<<<<

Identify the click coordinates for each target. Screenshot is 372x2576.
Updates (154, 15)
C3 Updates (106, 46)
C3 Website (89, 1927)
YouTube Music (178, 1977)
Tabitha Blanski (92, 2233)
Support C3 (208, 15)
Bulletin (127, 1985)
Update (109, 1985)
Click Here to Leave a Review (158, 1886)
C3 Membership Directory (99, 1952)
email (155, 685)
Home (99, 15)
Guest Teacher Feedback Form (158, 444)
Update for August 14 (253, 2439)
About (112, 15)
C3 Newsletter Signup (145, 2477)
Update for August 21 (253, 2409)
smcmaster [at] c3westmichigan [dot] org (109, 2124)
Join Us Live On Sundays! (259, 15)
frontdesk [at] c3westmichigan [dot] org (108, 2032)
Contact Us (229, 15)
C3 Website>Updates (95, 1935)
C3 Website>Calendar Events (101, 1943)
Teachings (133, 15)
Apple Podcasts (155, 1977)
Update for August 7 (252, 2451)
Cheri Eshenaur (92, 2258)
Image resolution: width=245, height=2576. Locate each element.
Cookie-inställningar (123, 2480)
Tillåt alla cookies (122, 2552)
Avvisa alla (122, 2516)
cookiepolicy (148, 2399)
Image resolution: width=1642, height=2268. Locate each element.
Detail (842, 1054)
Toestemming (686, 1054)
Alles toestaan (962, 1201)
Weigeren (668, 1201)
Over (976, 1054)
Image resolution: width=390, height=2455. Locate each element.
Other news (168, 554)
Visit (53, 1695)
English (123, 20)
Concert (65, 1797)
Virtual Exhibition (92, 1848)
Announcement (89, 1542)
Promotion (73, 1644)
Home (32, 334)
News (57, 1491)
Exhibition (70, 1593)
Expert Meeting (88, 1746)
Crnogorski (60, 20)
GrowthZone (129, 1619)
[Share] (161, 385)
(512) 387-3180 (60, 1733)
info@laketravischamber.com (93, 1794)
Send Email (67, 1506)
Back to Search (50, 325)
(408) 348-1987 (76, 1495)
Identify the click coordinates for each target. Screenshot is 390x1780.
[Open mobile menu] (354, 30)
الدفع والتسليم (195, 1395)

>>>>

## Problem statement
Find the word "August" in the data and copy out each line where it turns up.

## Task output
Update for August 14 (253, 2439)
Update for August 21 (253, 2409)
Update for August 7 (252, 2451)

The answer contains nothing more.